[Entries taken from a collection]
--------------------

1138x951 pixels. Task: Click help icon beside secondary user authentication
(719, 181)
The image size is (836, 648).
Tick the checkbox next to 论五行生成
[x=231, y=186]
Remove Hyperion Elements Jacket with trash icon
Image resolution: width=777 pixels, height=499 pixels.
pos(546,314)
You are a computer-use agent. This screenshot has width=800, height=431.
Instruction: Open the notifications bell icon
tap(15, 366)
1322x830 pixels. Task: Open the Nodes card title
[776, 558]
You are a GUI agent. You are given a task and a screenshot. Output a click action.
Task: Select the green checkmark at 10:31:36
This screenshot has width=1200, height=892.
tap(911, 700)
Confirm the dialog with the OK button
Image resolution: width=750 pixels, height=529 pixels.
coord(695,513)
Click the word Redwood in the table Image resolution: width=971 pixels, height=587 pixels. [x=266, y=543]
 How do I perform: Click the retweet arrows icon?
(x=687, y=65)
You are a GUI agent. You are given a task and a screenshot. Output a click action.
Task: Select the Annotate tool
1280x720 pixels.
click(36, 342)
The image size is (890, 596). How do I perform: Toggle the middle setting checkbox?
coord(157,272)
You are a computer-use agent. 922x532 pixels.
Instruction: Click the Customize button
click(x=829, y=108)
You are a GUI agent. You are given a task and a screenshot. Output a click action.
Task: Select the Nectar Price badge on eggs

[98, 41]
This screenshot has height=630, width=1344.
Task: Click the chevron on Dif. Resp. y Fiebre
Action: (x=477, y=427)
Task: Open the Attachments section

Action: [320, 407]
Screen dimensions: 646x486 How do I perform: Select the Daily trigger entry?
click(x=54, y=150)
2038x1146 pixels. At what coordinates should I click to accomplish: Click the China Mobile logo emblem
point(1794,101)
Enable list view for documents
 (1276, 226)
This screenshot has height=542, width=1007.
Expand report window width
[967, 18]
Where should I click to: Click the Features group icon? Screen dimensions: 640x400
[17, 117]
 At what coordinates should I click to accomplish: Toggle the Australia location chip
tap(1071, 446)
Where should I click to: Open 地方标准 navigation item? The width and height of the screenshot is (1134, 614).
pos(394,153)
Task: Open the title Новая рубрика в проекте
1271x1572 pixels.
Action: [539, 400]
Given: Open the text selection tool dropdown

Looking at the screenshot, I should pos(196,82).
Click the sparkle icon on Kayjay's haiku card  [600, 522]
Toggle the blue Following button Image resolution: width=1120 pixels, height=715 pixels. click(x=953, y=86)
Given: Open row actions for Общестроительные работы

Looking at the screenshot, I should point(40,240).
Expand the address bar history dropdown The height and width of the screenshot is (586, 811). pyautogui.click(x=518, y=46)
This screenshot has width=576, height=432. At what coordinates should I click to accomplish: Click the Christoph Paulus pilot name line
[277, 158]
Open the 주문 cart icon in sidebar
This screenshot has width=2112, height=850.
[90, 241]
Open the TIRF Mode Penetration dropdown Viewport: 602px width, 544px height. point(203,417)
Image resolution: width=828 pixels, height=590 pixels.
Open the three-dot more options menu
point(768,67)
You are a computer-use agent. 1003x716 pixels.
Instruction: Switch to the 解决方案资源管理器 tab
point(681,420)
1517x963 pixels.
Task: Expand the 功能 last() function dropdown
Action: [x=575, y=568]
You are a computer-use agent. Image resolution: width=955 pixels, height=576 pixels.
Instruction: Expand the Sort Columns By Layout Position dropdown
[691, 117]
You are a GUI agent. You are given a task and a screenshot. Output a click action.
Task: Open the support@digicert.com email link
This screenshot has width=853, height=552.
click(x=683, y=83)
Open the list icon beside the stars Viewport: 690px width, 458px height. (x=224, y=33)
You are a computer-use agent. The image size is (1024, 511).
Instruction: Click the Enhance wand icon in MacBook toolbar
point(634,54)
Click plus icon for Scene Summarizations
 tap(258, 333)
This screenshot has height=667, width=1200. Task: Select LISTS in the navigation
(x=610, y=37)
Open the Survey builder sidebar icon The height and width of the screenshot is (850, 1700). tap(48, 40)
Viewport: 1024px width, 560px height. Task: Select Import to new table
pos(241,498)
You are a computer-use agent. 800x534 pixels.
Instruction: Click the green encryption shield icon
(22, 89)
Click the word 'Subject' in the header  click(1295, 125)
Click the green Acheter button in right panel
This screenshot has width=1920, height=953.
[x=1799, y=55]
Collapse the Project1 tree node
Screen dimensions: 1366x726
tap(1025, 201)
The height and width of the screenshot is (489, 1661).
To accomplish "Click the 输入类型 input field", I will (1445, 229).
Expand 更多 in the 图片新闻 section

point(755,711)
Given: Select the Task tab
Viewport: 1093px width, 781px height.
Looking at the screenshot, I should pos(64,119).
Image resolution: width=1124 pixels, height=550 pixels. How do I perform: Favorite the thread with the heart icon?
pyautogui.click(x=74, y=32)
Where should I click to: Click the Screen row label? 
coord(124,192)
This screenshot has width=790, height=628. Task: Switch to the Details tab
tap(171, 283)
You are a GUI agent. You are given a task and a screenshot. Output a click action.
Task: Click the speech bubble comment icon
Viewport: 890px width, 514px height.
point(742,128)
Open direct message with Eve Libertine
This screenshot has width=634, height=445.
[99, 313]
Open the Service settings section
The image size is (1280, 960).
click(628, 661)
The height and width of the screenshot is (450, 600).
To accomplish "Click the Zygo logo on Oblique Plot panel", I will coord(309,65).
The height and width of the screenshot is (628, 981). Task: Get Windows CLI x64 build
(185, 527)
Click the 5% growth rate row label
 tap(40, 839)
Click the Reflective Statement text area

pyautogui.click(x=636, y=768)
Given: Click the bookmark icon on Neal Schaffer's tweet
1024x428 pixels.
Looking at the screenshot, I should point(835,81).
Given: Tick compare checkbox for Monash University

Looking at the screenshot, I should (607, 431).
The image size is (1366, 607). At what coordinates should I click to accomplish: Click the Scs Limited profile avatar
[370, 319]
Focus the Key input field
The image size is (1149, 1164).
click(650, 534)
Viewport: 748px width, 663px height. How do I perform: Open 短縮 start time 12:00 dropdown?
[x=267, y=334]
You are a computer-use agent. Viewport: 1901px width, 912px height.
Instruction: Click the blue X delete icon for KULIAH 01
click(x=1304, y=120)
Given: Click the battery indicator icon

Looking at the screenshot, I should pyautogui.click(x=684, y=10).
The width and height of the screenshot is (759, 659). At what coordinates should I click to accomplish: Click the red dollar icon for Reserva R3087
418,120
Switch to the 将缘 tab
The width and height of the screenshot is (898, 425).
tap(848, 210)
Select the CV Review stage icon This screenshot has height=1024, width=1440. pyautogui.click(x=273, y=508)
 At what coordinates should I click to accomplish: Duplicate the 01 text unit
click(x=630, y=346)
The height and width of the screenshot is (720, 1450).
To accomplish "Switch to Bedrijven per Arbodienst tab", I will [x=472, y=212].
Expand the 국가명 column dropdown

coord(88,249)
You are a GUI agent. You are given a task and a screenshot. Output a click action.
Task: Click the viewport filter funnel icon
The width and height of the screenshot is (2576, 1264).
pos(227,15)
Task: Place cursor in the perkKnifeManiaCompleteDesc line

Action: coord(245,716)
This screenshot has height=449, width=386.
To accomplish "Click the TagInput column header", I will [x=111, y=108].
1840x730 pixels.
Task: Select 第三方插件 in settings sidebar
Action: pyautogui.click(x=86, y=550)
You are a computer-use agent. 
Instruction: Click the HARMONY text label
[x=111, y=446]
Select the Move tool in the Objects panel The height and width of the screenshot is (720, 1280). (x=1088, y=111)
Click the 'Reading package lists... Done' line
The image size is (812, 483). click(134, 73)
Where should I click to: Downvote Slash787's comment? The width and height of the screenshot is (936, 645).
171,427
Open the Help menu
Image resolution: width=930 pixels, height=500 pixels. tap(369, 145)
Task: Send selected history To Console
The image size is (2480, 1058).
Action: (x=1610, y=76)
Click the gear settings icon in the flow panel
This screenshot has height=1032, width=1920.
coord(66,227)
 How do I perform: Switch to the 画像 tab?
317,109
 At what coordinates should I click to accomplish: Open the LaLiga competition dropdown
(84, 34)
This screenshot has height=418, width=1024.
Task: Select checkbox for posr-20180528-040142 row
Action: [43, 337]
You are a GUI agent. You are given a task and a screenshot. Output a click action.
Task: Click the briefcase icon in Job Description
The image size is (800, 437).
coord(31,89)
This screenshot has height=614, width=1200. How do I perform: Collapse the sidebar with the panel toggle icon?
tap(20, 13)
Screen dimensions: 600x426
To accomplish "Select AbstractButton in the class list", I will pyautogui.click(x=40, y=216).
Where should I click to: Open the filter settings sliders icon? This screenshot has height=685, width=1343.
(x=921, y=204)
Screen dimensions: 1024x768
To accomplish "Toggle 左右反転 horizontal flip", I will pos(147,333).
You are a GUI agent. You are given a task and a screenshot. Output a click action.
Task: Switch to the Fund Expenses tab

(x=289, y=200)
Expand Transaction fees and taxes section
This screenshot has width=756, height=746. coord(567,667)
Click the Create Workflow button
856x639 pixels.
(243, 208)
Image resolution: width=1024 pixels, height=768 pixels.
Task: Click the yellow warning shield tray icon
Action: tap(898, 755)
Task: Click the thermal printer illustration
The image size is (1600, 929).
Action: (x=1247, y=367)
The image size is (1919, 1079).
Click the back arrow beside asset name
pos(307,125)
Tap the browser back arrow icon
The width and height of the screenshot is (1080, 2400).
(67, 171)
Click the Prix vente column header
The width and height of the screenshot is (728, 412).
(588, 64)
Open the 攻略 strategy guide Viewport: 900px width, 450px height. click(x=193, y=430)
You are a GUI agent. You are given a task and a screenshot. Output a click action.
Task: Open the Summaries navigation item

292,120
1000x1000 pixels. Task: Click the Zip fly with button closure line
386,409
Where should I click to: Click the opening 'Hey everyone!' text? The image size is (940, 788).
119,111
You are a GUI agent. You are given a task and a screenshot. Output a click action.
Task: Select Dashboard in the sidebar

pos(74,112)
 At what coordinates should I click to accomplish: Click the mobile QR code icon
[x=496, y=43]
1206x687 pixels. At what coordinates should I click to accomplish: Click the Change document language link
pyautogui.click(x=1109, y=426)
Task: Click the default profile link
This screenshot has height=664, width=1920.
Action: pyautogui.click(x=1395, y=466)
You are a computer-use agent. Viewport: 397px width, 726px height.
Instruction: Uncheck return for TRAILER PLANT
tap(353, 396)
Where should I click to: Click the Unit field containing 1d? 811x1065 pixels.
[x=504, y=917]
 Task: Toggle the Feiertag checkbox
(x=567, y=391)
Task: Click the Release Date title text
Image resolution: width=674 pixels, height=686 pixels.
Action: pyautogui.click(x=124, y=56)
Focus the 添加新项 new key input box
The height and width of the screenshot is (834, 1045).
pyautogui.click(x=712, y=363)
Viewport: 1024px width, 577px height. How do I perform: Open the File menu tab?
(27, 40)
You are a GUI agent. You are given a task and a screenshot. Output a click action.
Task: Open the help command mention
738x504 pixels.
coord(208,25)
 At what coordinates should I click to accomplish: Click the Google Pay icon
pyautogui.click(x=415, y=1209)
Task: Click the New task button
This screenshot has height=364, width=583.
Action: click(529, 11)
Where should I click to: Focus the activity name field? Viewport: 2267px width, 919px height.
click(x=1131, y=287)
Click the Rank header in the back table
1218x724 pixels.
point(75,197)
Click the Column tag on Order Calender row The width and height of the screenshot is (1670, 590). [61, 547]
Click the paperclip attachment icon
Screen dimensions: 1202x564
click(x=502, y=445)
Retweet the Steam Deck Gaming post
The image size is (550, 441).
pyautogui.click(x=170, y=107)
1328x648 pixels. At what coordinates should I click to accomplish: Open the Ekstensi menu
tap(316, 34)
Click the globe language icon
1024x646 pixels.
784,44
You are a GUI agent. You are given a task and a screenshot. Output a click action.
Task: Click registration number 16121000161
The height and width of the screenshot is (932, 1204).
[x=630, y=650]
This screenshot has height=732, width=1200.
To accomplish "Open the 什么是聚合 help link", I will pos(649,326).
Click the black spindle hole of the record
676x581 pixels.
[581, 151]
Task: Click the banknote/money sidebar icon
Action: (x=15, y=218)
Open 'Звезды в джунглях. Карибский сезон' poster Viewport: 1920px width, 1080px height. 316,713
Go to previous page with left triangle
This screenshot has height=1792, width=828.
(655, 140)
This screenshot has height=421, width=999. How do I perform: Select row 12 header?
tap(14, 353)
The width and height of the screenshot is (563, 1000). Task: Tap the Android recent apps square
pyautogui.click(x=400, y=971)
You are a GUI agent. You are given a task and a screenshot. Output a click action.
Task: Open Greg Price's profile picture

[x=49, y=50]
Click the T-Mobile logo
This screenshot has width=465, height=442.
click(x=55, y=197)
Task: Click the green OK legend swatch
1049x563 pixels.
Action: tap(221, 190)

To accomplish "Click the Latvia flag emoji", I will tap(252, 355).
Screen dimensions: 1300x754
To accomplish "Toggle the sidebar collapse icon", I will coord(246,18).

--------------------

* Your assignment *
The output should be exactly the lines above from the line containing "You are a computer-use agent. Viewport: 397px" to the line containing "Task: Open the help command mention", inclusive, with no other lines.

* Exercise answer *
You are a computer-use agent. Viewport: 397px width, 726px height.
Instruction: Uncheck return for TRAILER PLANT
tap(353, 396)
Where should I click to: Click the Unit field containing 1d? 811x1065 pixels.
[x=504, y=917]
 Task: Toggle the Feiertag checkbox
(x=567, y=391)
Task: Click the Release Date title text
Image resolution: width=674 pixels, height=686 pixels.
Action: pyautogui.click(x=124, y=56)
Focus the 添加新项 new key input box
The height and width of the screenshot is (834, 1045).
pyautogui.click(x=712, y=363)
Viewport: 1024px width, 577px height. How do I perform: Open the File menu tab?
(27, 40)
You are a GUI agent. You are given a task and a screenshot. Output a click action.
Task: Open the help command mention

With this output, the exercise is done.